Les conditions de travail de Monsieur [N] [F] sont décrites par trois témoins en la personne de Messieurs [W] [O], [N] [R] , [L] [G] (pièces n°4 de M.[F]) qui ont complété, en vue de l’instance d’appel, leurs témoignages initiaux par des attestations datées respectivement des 16 février 2021, 24 mars 2021 et 25 octobre 2021.
Or, il apparaît que ces attestations, même reprises et complétées à hauteur de cour, demeurent peu probantes.
Ces attestations sont rédigées en des termes généraux , avec des passages similaires laissant penser qu’ils ont recopié des modèles préétablis, ce qui ne permet pas d’en apprécier l’authenticité.
S’agissant des pièces générales produites par M.[N] [F] ( cf son bordereau se pièces), elles ne permettent de tirer aucune conclusion sur son cas individuel tant au regard de ses conditions d’exposition que des mesures prises par l’employeur pour préserver sa santé.

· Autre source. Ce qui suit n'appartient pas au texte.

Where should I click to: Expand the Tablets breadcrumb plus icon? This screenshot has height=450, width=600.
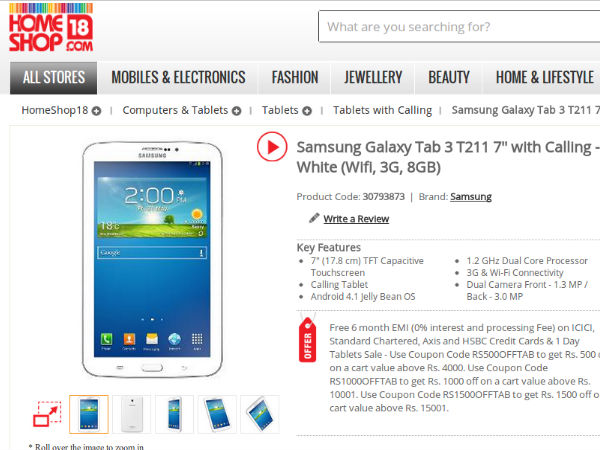click(307, 111)
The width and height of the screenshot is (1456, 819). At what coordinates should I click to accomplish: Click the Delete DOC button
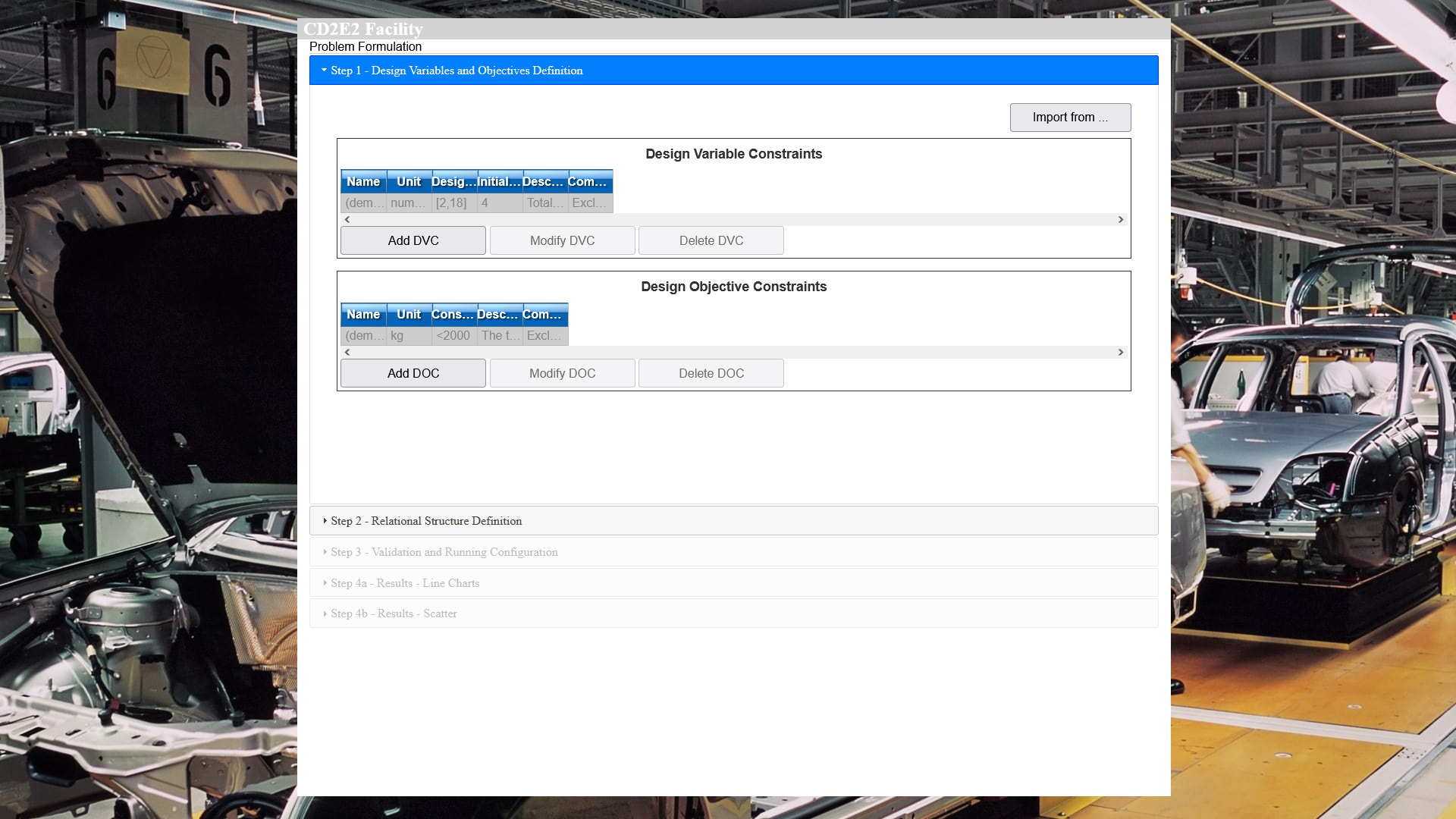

Ainsi, en l’absence d’autres éléments produits de nature à justifier des conditions de travail de Monsieur [N] [F], le jugement entrepris qui l’a débouté de sa demande en reconnaissance de la faute inexcusable des [4] auxquels se substitue l’AJE, est confirmé.
Monsieur [N] [F] et le FIVA sont déboutés de leurs demandes au titre de l’article 700 du code de procédure civile.
Monsieur [N] [F] et le FIVA , succombant en leurs recours, sont condamnés aux dépens d’appel.
PAR CES MOTIFS
La cour,
CONFIRME le jugement entrepris du 22 janvier 2021 du pôle social du tribunal judiciaire de Metz.
DEBOUTE M. [N] [F] et le FIVA de leurs demandes au titre de l’article 700 du code de procédure civile.
CONDAMNE M. [N] [F] et le FIVA aux dépens d’appel.